Hmm—say five per cent killed by their own barrage—that’s a very generous allowance. Ten per cent more in getting through no-man’s-land, and twenty per cent more getting through the wire. That leaves sixty-five per cent with the worst part of the job over. Let’s say another twenty-five per cent in actually taking the Ant Hill, we’re still left with a force more than adequate to hold it.
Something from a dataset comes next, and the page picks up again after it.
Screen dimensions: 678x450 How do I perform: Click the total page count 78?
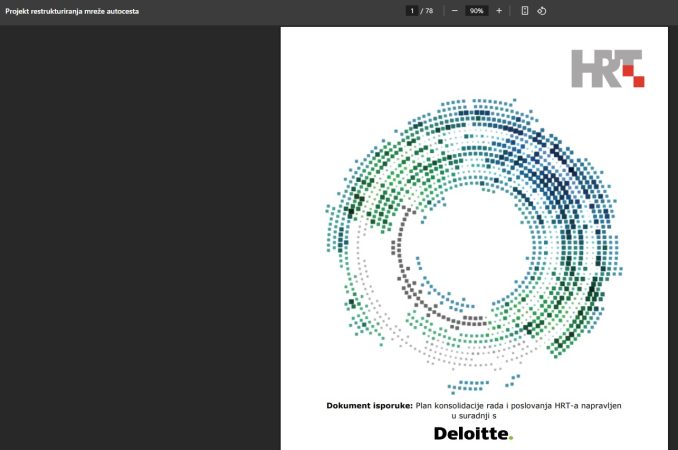pyautogui.click(x=429, y=11)
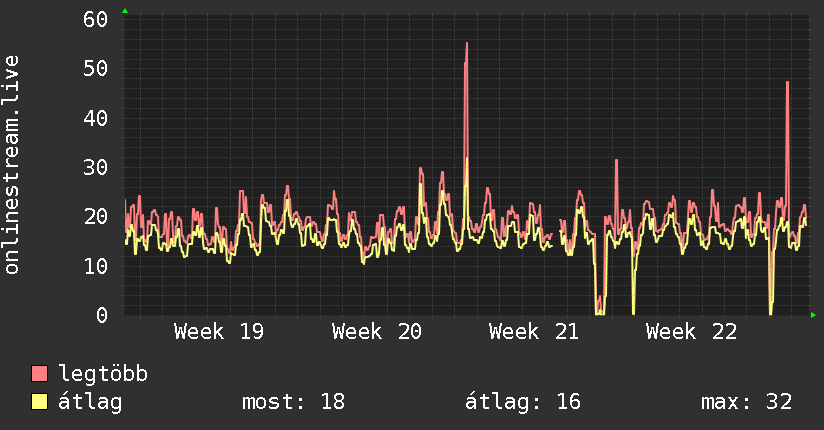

Dax is incredulous—over half his men will be killed—and although Mireau agrees it is a terrible price to pay, he must have the Ant Hill.
The change from Mireau’s concern for the men to contempt is exacerbated when the attack is about to fail. The order to bomb his own troops highlights his inability to understand the war he is fighting and the men under his control. The soldiers are now ‘miserable cowards’; when the attack fails he threatens: ‘If those little sweethearts won’t face German bullets, they’ll face French ones.’ From this point Mireau hates the men who have cost him his promotion. He demands ten from each company—a hundred in all—to be tried for execution for cowardice: ‘They’ve skimmed milk in their veins instead of blood’, he says. Despite Dax’s protest (his trenches are so full of blood, it’s the reddest milk he’s seen) Mireau continues:

They were ordered to attack. It was their duty to obey that order. We can’t leave it up to the men to decide when an order is possible or not. If it was impossible the only proof of that would be their dead bodies lying on the bottom of the trenches. They’re scum, Colonel. The whole rotten regiment is a pack of sneaky, whining tail dragging curs.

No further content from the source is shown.